Now most head teachers are chosen because they possess a number of fine qualities. They understand children and they have the children's best interets at heart. They are sympathetic. They are fair and they are deeply interested in education. Miss Trunchbull possessed none of these qualities and how she ever got her present job was a mystery.
"There is a little girl in my class called Matilda Wormwood..." Miss Honey began....
"...Now what is it you want, Miss Honey? Why are you wasting my time?
"I came to talk to you about Matilda, Headmistress. I have extraordinary things to report about the child. May I please tell you what happened in class just now?"
"I suppose she set fire to your skirt and scorched your knickers!" Miss Trunchbull snorted.
...Miss Honey was determined to have her say and she now began to describe some of the amazing things Matilda had done with arithmetic.
"So she's learnt a few tables by heart has she?" Miss Trunchbull barked. "My dear woman, that doesn't make her a genuis! It makes her a parrot!"
"It is my opinion," Miss Honey said "that Matilda should be taken out of my form and placed immediately in the top form with the eleven-year-olds."
"Ha!" snorted Miss Trunchbull. "So you want to get rid of her, do you?..."
"No, no!" cried Miss Honey. "That is not my reason at all!"
"Oh, yes it is!" shouted Miss Trunchbull. "I can see right through your little plot, madam!
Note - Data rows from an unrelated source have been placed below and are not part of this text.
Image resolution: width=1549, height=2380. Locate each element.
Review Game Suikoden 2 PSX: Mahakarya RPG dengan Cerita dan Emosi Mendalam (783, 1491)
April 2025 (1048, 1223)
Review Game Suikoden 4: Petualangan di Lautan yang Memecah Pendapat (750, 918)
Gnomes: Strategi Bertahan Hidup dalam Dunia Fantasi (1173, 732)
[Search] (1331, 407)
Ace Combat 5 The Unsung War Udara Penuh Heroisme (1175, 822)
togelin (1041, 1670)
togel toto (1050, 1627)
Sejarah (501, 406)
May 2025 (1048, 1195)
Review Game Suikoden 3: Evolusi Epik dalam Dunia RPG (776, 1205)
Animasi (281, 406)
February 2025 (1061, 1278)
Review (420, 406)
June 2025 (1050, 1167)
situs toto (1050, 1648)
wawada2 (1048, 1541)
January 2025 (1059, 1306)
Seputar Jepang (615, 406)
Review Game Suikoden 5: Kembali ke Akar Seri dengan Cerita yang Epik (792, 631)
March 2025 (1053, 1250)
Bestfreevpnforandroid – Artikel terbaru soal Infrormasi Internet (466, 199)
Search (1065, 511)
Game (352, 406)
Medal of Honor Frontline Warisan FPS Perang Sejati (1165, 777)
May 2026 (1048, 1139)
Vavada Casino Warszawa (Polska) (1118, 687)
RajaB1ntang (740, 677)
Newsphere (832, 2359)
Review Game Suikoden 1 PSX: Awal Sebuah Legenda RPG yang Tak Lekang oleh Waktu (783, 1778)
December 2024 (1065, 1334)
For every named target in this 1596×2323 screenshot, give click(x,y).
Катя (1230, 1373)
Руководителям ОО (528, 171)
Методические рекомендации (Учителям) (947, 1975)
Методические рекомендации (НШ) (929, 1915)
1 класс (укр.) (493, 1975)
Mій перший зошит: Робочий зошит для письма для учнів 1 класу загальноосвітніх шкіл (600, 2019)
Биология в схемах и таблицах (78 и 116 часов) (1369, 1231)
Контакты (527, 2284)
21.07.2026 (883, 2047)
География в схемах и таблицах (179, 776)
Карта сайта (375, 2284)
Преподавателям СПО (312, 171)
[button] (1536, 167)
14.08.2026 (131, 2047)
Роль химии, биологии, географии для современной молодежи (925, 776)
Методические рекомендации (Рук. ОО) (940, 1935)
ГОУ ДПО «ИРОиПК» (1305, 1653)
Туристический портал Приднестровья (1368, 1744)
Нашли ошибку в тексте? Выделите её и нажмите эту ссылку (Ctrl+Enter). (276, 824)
And my answer is no! Matilda stays where she is and it is up to you to see that she behaves herself."
"But Headmistress, please."
"Not another word!" shouted Miss Trunchbull. "And in any case, I have a rule in this school that all children remain in their own age groups regardless of ability. Great Scott, I'm not having a little five-year-old brigand sitting with the senior girls and boys in the top form. Whoever heard of such a thing!"
From Roald Dahl's Matilda.

What has changed: today's education establishment would recast the teacher as a pushy "helicopter parent," deluded that her child is a genius, and the principal as the good guy, concerned about whether "the whole child" can handle such a grade skip.